**What is being asked:** From the records below, select and copy every line that contains the word "menu".

Data entries:
---+---

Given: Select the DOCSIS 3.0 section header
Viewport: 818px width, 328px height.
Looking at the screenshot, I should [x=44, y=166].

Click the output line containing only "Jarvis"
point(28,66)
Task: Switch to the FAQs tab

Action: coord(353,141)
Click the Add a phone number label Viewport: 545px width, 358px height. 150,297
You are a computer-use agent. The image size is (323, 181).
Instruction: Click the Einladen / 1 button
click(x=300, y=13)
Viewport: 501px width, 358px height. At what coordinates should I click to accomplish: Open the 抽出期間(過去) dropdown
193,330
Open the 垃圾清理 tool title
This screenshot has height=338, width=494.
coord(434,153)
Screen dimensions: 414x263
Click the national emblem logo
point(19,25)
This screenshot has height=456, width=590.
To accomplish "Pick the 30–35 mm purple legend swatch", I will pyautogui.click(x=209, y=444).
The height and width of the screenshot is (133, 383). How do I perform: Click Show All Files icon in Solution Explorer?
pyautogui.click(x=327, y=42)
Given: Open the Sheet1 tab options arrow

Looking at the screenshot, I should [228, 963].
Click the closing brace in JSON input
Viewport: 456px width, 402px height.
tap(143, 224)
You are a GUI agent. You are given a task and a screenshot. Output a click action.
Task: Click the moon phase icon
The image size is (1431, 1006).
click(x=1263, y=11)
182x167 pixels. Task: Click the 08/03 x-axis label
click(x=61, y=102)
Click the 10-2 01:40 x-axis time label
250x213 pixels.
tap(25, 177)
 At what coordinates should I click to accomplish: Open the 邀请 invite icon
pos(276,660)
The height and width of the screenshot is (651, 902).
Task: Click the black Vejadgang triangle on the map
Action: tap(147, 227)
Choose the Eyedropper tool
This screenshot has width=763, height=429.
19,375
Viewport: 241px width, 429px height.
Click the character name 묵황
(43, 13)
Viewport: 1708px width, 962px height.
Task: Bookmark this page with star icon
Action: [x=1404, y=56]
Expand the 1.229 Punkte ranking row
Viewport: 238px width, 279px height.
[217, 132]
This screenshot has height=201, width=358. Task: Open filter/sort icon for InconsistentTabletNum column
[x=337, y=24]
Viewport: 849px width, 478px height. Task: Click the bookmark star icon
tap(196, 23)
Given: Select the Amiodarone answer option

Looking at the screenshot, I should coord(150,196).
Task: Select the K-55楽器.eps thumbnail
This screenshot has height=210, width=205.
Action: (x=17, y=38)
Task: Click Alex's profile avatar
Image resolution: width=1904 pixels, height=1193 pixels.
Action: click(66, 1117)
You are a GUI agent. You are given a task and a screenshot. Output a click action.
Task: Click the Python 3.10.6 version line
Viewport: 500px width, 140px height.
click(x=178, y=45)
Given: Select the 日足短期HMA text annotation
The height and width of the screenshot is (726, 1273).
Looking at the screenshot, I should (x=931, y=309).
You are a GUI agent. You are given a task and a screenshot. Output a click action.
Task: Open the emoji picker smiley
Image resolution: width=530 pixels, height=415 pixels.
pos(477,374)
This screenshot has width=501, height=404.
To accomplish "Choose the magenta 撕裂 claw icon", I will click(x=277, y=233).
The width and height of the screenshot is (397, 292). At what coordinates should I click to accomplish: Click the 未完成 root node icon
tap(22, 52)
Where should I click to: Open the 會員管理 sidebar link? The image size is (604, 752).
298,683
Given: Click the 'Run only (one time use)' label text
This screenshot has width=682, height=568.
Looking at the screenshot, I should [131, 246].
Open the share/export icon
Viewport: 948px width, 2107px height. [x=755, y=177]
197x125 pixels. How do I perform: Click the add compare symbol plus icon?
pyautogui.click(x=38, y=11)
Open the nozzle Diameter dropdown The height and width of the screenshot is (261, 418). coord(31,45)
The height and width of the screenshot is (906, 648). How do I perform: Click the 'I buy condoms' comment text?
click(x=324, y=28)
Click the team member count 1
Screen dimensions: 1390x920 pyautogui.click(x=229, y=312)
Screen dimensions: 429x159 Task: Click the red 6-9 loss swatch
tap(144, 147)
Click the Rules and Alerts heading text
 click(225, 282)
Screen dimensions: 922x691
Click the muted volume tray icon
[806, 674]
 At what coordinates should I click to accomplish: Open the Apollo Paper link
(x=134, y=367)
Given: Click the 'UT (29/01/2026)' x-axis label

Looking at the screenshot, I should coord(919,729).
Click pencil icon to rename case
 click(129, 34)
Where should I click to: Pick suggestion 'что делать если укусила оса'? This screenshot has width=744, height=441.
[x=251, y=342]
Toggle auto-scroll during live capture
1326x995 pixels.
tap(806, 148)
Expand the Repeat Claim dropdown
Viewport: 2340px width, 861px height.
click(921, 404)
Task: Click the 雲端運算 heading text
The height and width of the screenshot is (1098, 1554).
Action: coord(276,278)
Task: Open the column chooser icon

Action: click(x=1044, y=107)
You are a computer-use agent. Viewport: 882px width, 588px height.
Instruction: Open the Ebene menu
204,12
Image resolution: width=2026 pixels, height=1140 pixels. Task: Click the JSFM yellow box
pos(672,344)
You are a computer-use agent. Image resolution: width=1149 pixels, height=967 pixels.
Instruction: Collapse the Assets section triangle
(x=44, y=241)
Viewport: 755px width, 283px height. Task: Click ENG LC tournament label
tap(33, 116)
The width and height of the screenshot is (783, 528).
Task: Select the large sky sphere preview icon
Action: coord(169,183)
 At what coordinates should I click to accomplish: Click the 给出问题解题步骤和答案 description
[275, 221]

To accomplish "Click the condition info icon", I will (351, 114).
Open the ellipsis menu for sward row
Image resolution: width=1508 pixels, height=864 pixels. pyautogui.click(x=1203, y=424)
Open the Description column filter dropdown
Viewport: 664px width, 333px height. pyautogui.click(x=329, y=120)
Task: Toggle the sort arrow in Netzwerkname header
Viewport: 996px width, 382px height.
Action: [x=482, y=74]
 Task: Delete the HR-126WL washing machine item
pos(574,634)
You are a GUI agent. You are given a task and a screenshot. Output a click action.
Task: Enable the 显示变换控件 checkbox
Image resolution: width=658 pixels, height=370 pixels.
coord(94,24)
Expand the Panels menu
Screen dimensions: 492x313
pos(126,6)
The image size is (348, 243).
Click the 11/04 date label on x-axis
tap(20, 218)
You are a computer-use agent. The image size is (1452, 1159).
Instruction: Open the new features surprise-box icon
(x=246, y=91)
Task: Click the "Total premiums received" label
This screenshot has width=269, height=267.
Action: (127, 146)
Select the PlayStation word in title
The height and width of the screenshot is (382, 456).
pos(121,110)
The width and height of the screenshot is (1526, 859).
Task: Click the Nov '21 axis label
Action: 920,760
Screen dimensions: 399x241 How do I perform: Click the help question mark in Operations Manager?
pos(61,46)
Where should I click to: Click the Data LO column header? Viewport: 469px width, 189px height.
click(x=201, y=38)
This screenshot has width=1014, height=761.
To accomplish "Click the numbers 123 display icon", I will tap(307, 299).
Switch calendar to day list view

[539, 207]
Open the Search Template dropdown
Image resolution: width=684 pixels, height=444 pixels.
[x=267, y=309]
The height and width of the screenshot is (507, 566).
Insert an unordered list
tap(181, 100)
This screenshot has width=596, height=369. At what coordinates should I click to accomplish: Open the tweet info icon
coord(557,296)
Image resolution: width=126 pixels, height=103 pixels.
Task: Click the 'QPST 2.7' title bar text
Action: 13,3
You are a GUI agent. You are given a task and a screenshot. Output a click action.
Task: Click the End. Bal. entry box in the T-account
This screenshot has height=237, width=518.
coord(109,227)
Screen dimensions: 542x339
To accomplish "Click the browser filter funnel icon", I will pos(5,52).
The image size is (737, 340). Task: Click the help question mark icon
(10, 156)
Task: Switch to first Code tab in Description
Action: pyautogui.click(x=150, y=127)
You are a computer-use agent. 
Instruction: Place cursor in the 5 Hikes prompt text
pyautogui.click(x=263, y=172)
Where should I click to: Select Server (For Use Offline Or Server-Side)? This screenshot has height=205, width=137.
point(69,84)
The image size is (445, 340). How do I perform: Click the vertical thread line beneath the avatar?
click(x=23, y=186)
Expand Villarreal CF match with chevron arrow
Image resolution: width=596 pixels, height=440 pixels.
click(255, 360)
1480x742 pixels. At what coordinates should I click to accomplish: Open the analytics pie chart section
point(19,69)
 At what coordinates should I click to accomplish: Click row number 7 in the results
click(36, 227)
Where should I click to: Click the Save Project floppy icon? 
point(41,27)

---+---

**The answer:**
Instruction: Open the Ebene menu
Open the ellipsis menu for sward row
Expand the Panels menu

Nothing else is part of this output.